Sunday, August 11, 2019

Control of Inflammation following Injury or Infection

The natural immune responses that are elicited after an insult to the body as a result of injury or infection from a pathogen, is both rapid and powerful. Initially inflammatory cells are mobilized to the site of the trauma. The predominant cell types that are recruited are macrophages and neutrophils that release free radical reactive oxygen and nitrogen species (RONS) that are lethal to invading organisms. However, these chemical moieties are so powerful that they can also kill and mutate the surrounding normal tissue. Although there are naturally induced anti-inflammatory responses that are also initiated, the optimum balance is difficult to achieve. In some diseases, such as ulcerative colitis and rheumatoid arthritis, such anti-inflammatory responses are unavailable. Therefore, for this reason medical intervention in the form of medication becomes appropriate. 

There are, of course, many different anti-inflammatory medications currently available. Recently Dr. Torkild Visnes and his colleagues from the Karolinska Institutet in Sweden in collaboration with the University of Texas Medical Branch, Uppsala University and Stockholm University have discovered a new methodology for enhancing the anti-inflammatory response. In order to understand the investigator’s approach, we need to examine the rationale for this research in greater detail. 

Normally the enzyme 8-oxyguanine DNA glycosylase 1 (OGG1) functions as a DNA repair enzyme that both recognizes and repairs the nucleotide base excision repair of 7,8 dihydro-8-oxoguanine (8-oxoG) that represents one of the major types of DNA damage produced by RONS. Paradoxically, the binding of OGG1 to 8-oxoG, facilitates the action of the NF-kB transcription factor that promotes the activation of quiescent chemokine and cytokine genes that subsequently leads to the inflammatory response and the subsequent release of RONS at the site of trauma. 

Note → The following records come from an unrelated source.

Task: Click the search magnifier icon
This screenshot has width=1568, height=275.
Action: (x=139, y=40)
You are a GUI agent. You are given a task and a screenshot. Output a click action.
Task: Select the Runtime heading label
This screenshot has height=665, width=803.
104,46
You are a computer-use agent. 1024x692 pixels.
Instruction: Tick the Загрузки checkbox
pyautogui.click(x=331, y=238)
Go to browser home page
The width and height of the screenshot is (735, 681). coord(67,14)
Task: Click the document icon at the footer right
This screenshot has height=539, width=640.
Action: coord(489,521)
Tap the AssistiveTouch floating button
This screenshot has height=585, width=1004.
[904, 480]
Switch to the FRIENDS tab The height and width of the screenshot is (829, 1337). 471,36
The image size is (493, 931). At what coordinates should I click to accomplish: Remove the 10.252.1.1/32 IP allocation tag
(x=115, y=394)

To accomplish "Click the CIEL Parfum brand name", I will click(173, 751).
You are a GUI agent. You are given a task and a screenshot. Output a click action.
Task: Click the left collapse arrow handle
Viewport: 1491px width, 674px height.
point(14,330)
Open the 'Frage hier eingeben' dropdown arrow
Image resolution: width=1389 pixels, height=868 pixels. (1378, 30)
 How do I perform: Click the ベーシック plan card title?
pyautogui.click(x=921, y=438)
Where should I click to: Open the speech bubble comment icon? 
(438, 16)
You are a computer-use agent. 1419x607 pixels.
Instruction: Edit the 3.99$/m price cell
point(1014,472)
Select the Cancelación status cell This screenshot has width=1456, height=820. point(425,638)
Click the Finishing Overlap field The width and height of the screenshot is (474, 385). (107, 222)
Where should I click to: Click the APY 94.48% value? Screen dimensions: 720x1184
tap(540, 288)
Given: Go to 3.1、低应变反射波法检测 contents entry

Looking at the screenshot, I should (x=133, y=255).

Visnes and his group have identified a small molecule (TH5487) that binds to the active site of OGG1 and effectively blocks its repair capabilities on account of the fact that inhibited OGG1 cannot bind to that G-rich region of the DNA leads to the activation of the NF-kB transcription factor that promotes proinflammatory genes. In fact, TH5487 has been shown to inhibit this process in mouse and human lung epithelial cells in vitro and the TNF-induced neutrophil inflammation in the in vivo mouse model. 

This research is of value since it elucidates a molecular mechanism that demonstrates a connection between the normal DNA repair function of OGG1 and the inflammatory response and has discovered a small molecule inhibitor of this process.